There's a long way to go before a functioning fusion reactor can run on a common form of hydrogen found in seawater, creating massive amounts of energy while emitting minimal nuclear waste, they said.
What was achieved was not fusion "ignition," scientists at the Lawrence Livermore National Laboratory said, since their experiment required much more energy on the front end from all the laser shots than came out the back end. Still, when briefly compressed by the laser pulses, the isotopes in the fuel pellet fused, generating new particles and heating up the fuel further and generating still more nuclear reactions, particles and heat, they reported in the journal Nature.

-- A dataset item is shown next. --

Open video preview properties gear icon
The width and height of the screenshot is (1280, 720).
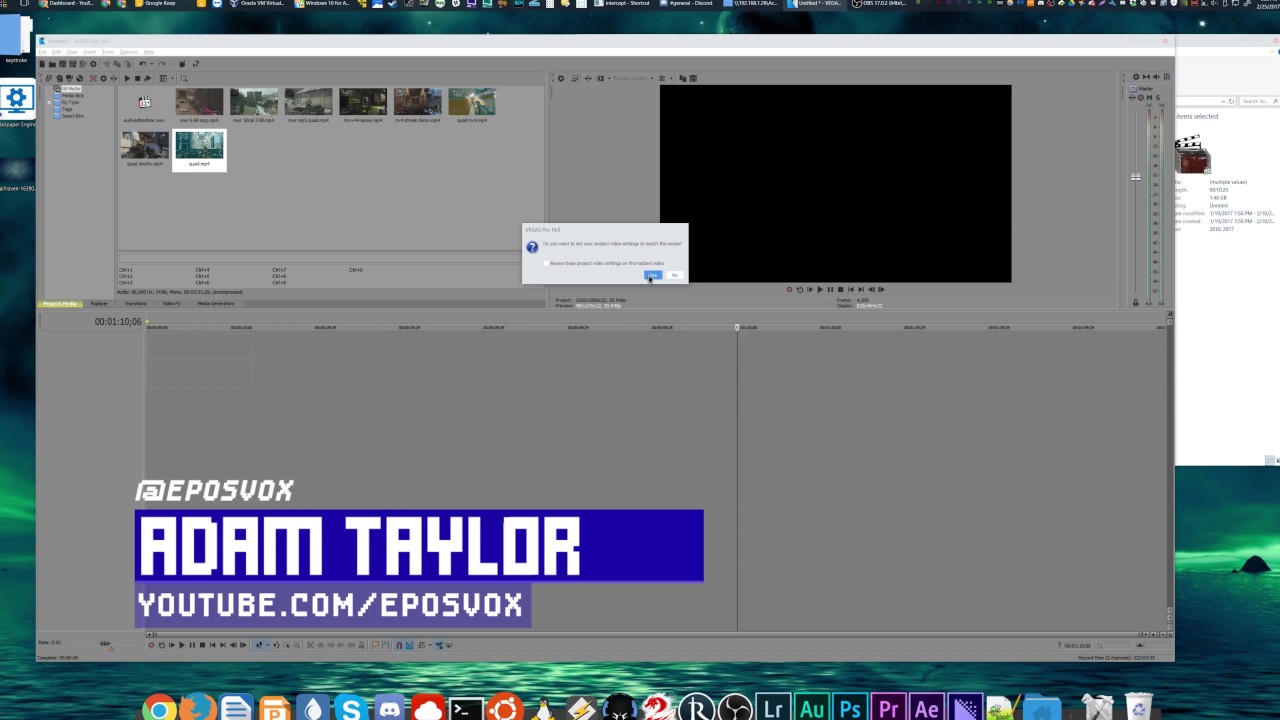(x=560, y=78)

The effect -- known as "alpha heating" -- is an important goal in fusion research, researchers not involved in the Livermore work said.
"It's the first sign that they're getting what we call self-heating," Stewart Prager of the Princeton Plasma Physics Laboratory in New Jersey told the Washington Post.
He said he's optimistic about achieving fusion energy in the long run.
"In 30 years, we'll have electricity on the grid produced by fusion energy -- absolutely," Prager said. "I think the open questions now are how complicated a system will it be, how expensive it will be, how economically attractive it will be."